A "Berceuse" de que Revel não falou

Em número trazendo na capa uma fotografia que se diria surrealista do ditador Tito (ou, antes uma fotografia magnificamente realista, patenteando-lhe todo o sinistro da facies, da fisionomia e da mentalidade), "L’Express", o bem conhecido semanário parisiense, publicou há pouco um artigo de Jean-François Revel intitulado "La fin des berceuses", isto é, "O fim das canções de ninar". A matéria, com elegante precisão bem francesa, se distribui em uma introdução, uma explanação em doze pontos numerados, e a conclusão. Mas o título talvez pudesse ser mais preciso. Pois fala de "berceuses" no plural, e só se ocupa de uma, quando houve pelo menos mais uma, de transcendental importância. Uma e outra não adormeceram, aliás, duas crianças quaisquer, mas dois singulares e respeitáveis pacientes: mãe e filho. A mãe com dois mil anos de idade, e o filho com mil e quinhentos. Quanto à mãe, parece decrépita, mas quem a observar com cuidado nela notará sinais de uma vida que durará tanto como o gênero humano. Pelo contrário o pobre filho, embora mais moço só de alguns séculos, quando fala deixa perceber acentuada arteriosclerose cerebral, e quando se move, mostra-se desandadamente parkinsoniano.

O filho é o mundo latino-germânico que resultou das invasões bárbaras no século V. A Santa Igreja Católica Apostólica Romana o gerou para a vida sobrenatural, batizando-o e evangelizando-o . E "ipso facto" o fez nascer para a civilização cristã. A mãe – está dito – é, oh! dor, a mesma Igreja. Por vários aspectos, esta parece tão velha, tão encarquilhada, que vista de alguns ângulos causa até a ilusão de ter morrido há não pouco tempo. Mas, atentamente analisada de outros ângulos, deixa ver, de modo mais inquestionável, estar animada de uma vida inextinguível. Assim, o envelhecimento que de quando em vez ela mostra não é senão um epifenômeno transitório, um episódio macabro que, no fim de cada processo (o qual hoje chegou a um auge literalmente inimaginável), jamais resulta na morte, mas em nova primavera. Primavera tão mais esplêndida quanto mais trágicos tenham sido os hibernais sintomas da senilidade vencida.

O artigo de Revel, já vimos, só se ocupa com o Ocidente, isto é, os Estados da Europa e da América. A Igreja parece ausente de seu campo de observação.

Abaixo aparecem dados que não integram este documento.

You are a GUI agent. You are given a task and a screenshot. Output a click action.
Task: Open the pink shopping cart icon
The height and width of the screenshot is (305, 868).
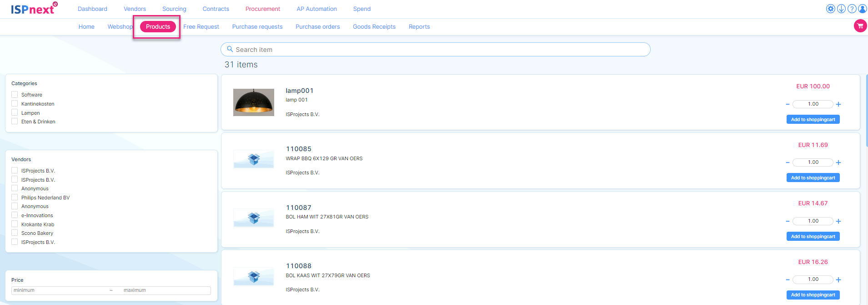point(860,26)
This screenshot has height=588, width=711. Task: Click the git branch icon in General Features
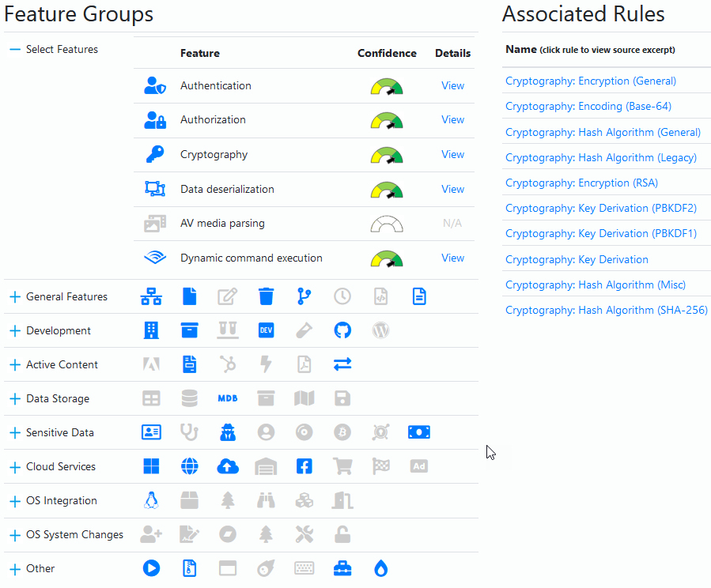coord(304,296)
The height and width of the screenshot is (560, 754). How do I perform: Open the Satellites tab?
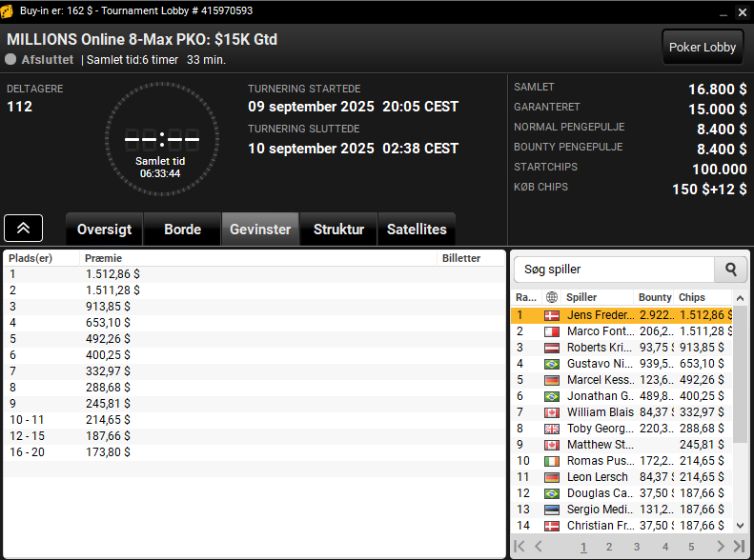417,230
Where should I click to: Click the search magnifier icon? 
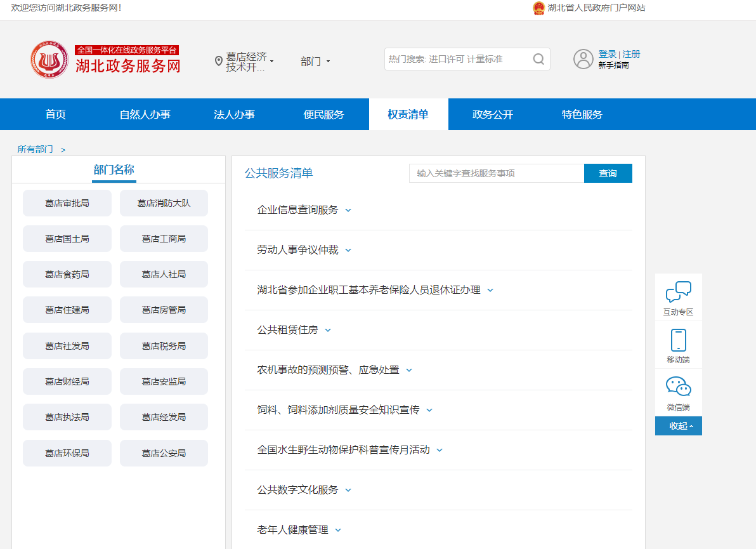(x=538, y=59)
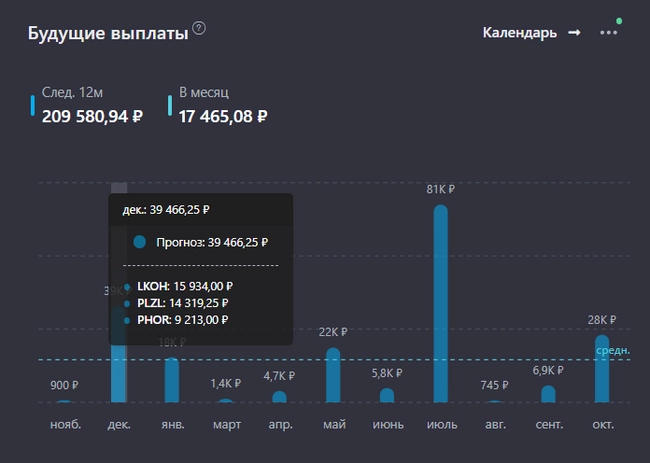Click the След. 12м total amount
Screen dimensions: 650x463
pyautogui.click(x=92, y=116)
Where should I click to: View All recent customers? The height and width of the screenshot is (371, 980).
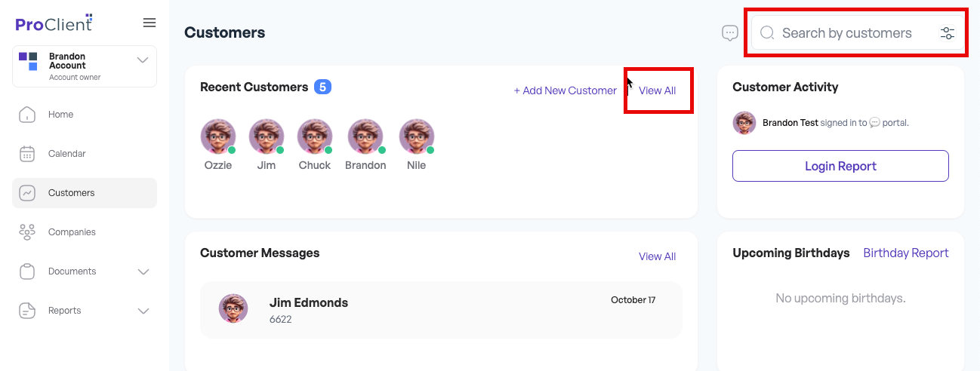(658, 90)
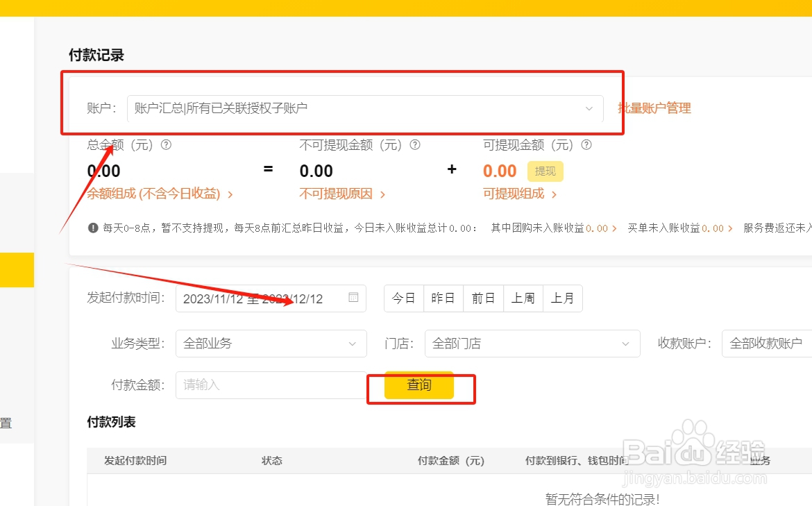The height and width of the screenshot is (506, 812).
Task: Open the 收款账户 dropdown
Action: pos(766,344)
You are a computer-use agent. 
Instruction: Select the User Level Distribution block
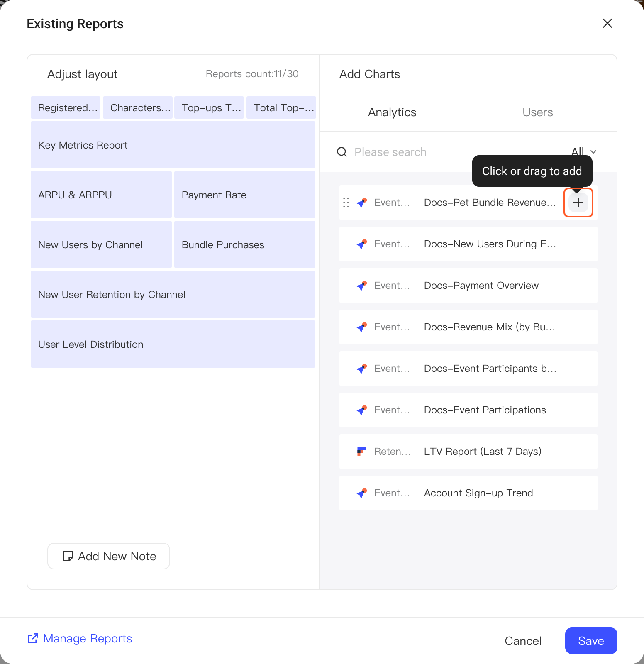[x=173, y=344]
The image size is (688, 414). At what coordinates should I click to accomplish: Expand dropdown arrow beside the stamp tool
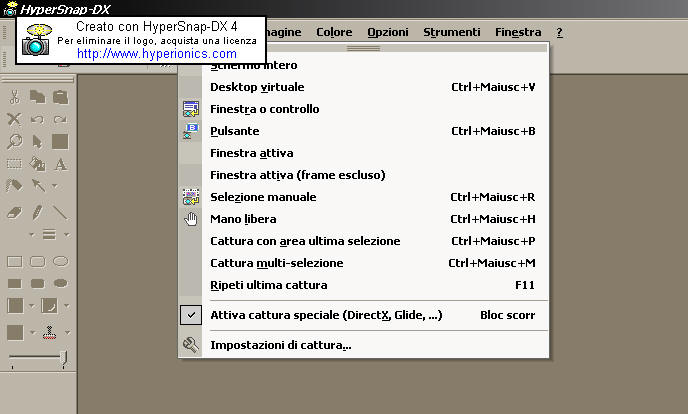coord(65,332)
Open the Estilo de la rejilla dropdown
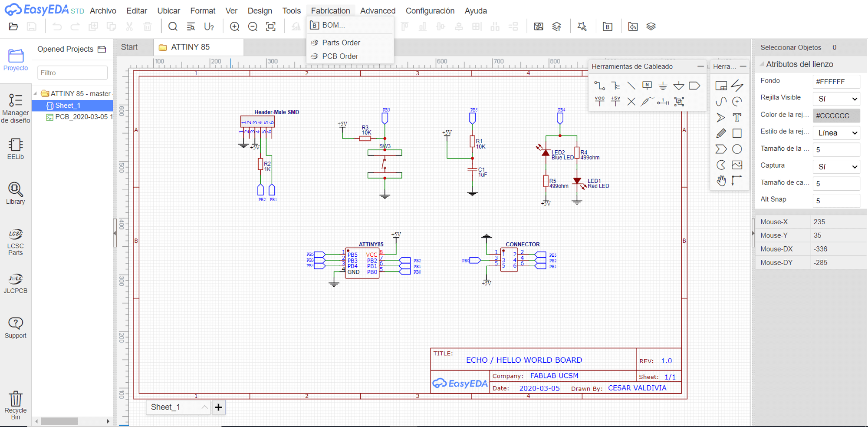The image size is (868, 427). (836, 132)
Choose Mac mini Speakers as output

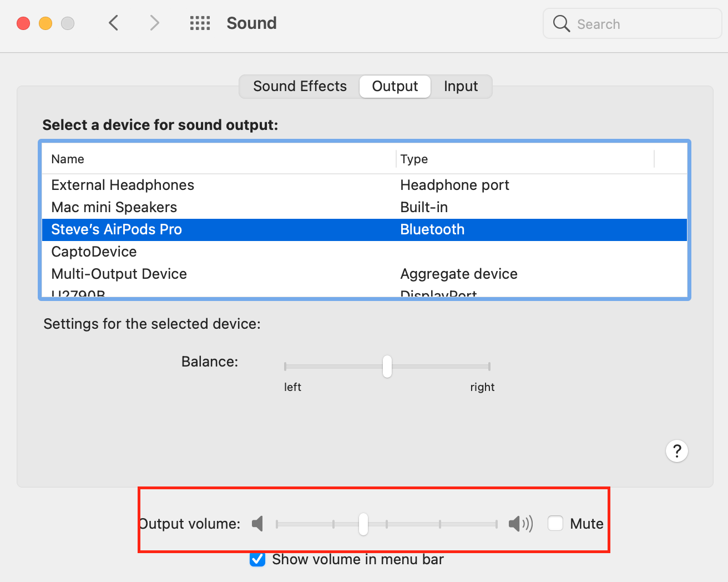tap(114, 207)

A explicação do título do artigo vem logo no primeiro parágrafo: "Por que fracassou a détente [distensão]? – Porque na mente dos ocidentais ela exprimia a suspensão da agressividade soviética, e na mente dos soviéticos, a suspensão de toda réplica ocidental à agressividade deles". Como se vê, a canção de ninar foi a "détente". E o ninado, o Ocidente.

Faço notar: só ele, não. A Igreja – que não abrange só o Ocidente, mas o mundo inteiro – também sofreu os efeitos adormecedores de lúgubre e análoga nina-nana. Posso afirmá-lo, agora mais do que nunca, pois fui dos poucos – e cada vez mais raros – que o afirmaram com inquebrantável continuidade ao longo dos anos em que o mundo inteiro, ou quase tanto, parecia embalado no sono sinistro. E nos meios católicos postos em galarins nada se tinha por tão obtuso como pensamento e por tão encaipiradamente atrasado e contraproducente como estilo de ação, quanto ser anticomunista.

Neste anoitecer do anticomunismo, puseram-se logo a crocitar as corujas, alegres porque tudo se fazia trevas. E iam emudecendo os galos que cantavam sua inabalável esperança de que a luz voltaria. Já agora, na aurora da guerra fria, as corujas se vão calando, o galinheiro desperta, e aparece alegremente querer falar mais alto do que os galos. Os meios de publicidade vão constatando o fim da "détente", e já ouço o rebuliço festivo de certas vozes anticomunistas até há pouco prudentemente caladas. Oh, como é deleitável ser oportunista...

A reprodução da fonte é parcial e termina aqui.